● Exercise task A
Using the page about Klondike High School, state what recognition the school received in 2013 and in 2015, and name the body that gave each.

● Page
|---|
Location
- 2911 County Road H Lamesa, Texas 79331 United States 32°33′58″N 101°57′31″W﻿ / ﻿32.566133°N 101.958734°W

Information
- School type: Public high school
- School district: Klondike Independent School District
- Principal: Danielle Therwhanger
- Teaching staff: 22.82 (on an FTE basis)
- Grades: PK-12
- Enrollment: 253 (2023-2024)
- Student to teacher ratio: 11.09
- Colors: Maroon, black, and white
- Athletics conference: UIL Class A
- Mascot: Cougar
- Website: Klondike High School

= Klondike High School (Texas) =

Klondike High School or Klondike School is a public high school located just south of unincorporated Klondike, Texas (USA) and classified as a 1A school by the UIL. It is part of the Klondike Independent School District that covers the southwest portion of Dawson County along with much of northern Martin County. In 2013, the school was rated "Met Standard" by the Texas Education Agency. In 2015, Klondike was named a Blue Ribbon School by the United States Department of Education.
|---|
● Records for processing
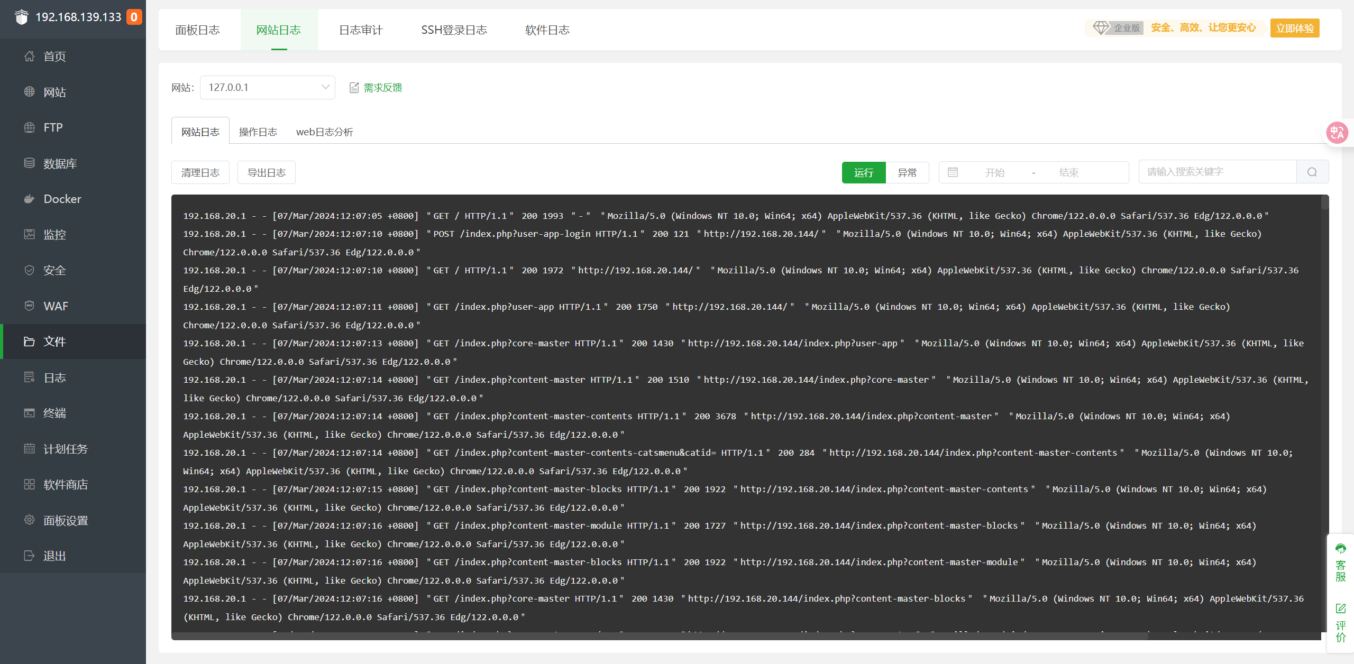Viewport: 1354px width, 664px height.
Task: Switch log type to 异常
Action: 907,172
|---|
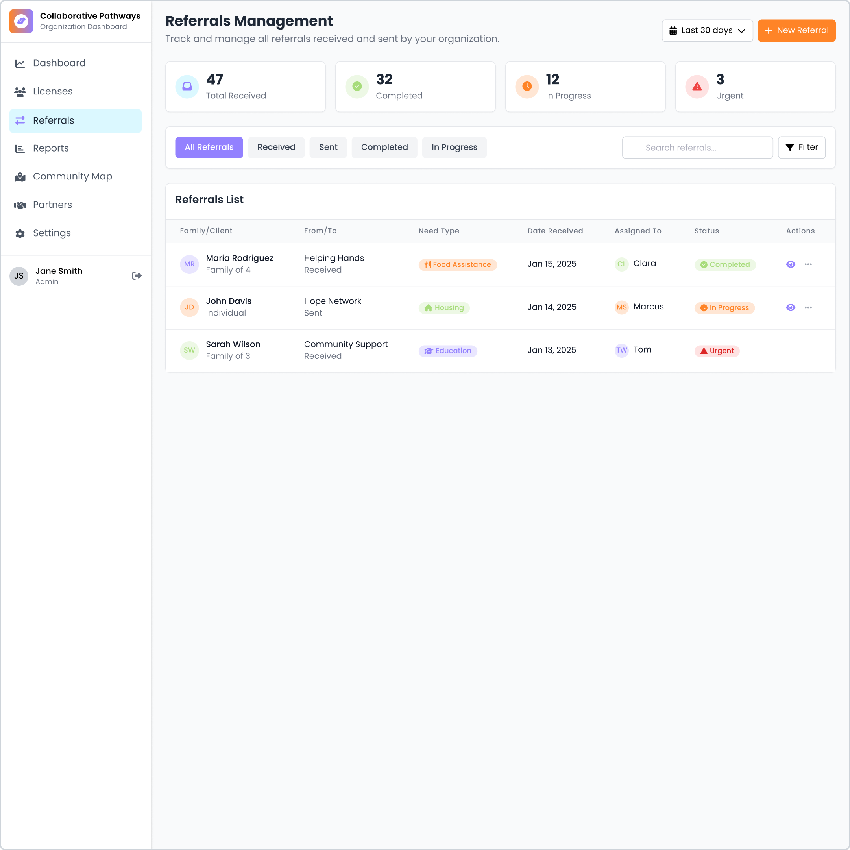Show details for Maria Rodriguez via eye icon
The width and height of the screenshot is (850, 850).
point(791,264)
|---|
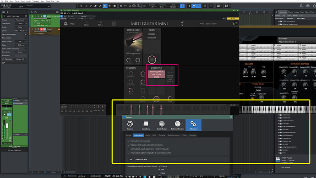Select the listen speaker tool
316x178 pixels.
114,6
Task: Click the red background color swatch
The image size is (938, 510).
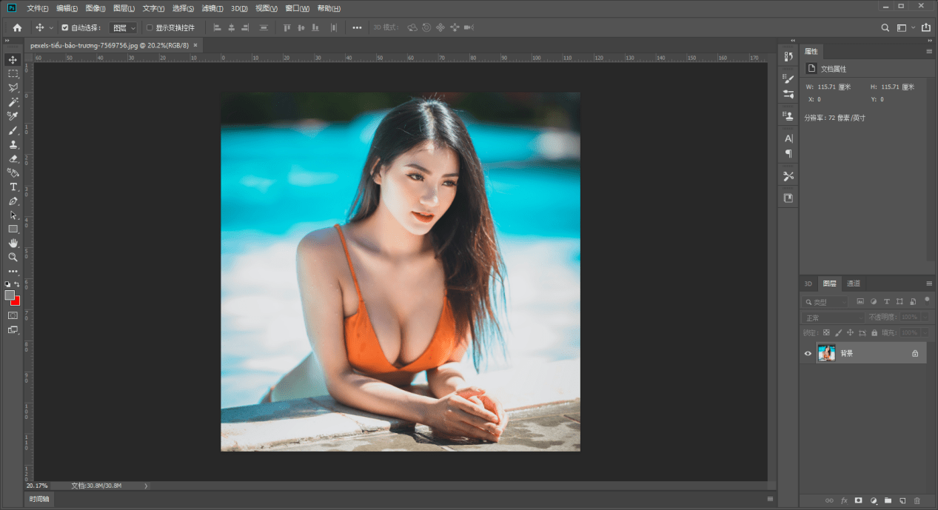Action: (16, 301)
|---|
● Exercise task B
Copy the lines of the records word for word, starting at the line that contains "Task: Click the red background color swatch" and ending at the line that contains "Action: (16, 301)", with both of those lines included. Leave the pictures out.

● Full solution A
In 2013, the Texas Education Agency rated Klondike High School "Met Standard." In 2015, the United States Department of Education named it a Blue Ribbon School.

● Full solution B
Task: Click the red background color swatch
The image size is (938, 510).
Action: (16, 301)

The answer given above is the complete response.